OMA president elect Dr. Stephen Chris said the government already has tremendous ability to assess and audit physician practices and deal with anomalous, inappropriate billing.

He noted the existence of the Physician Payment Review Board, which is charged with adjudicating over payment disputes.

“The government has never referred anybody to it,” Chris said.

“I think the government has the tools and has the desire to do whatever they can not to pay inappropriately, which we wouldn’t have any trouble with,” he added, charging that the health ministry is bureaucracy heavy.

There is no suggestion outliers are working inappropriately, Chris said.

“We don’t have an in-depth understanding of how these individuals are working. That is information that is not available, but if the government hasn’t acted on it, there must be some explanation,” he said, adding that it’s possible some communities require an intense level of specialty services.

Lysyk questioned why taxpayers are footing so much of the bill for physician medical liability insurance via the Canadian Medical Protective Association.

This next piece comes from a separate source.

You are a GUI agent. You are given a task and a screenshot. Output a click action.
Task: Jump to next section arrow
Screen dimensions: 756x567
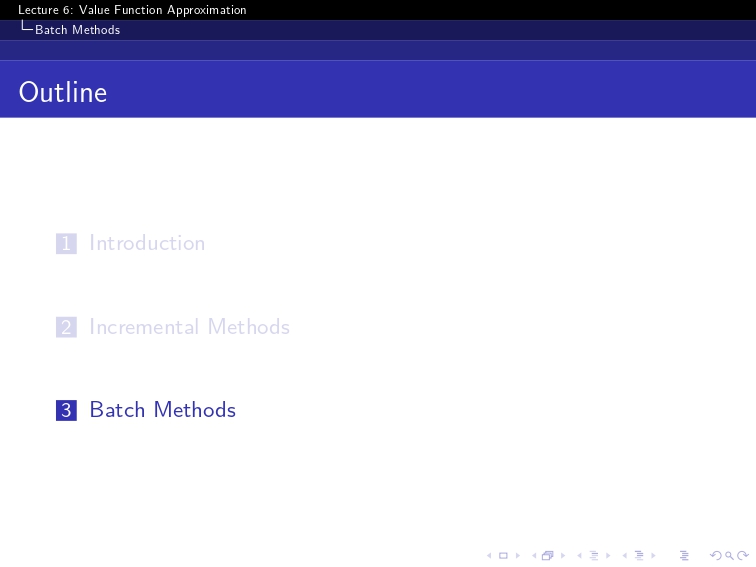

The province has more than doubled its payments for this insurance over the last three years, forking out $329 million this year, up from $145 million in 2013.

The auditor also found problems with a patient-enrolment payment model adopted by the province about a decade ago. Last year, it cost $522 million more than it would have under the traditional fee-for-service model. That’s in part because 1.8 million patients enrolled in these group practices did not see their physicians during the year, yet the doctors were paid $243 million for having them enrolled.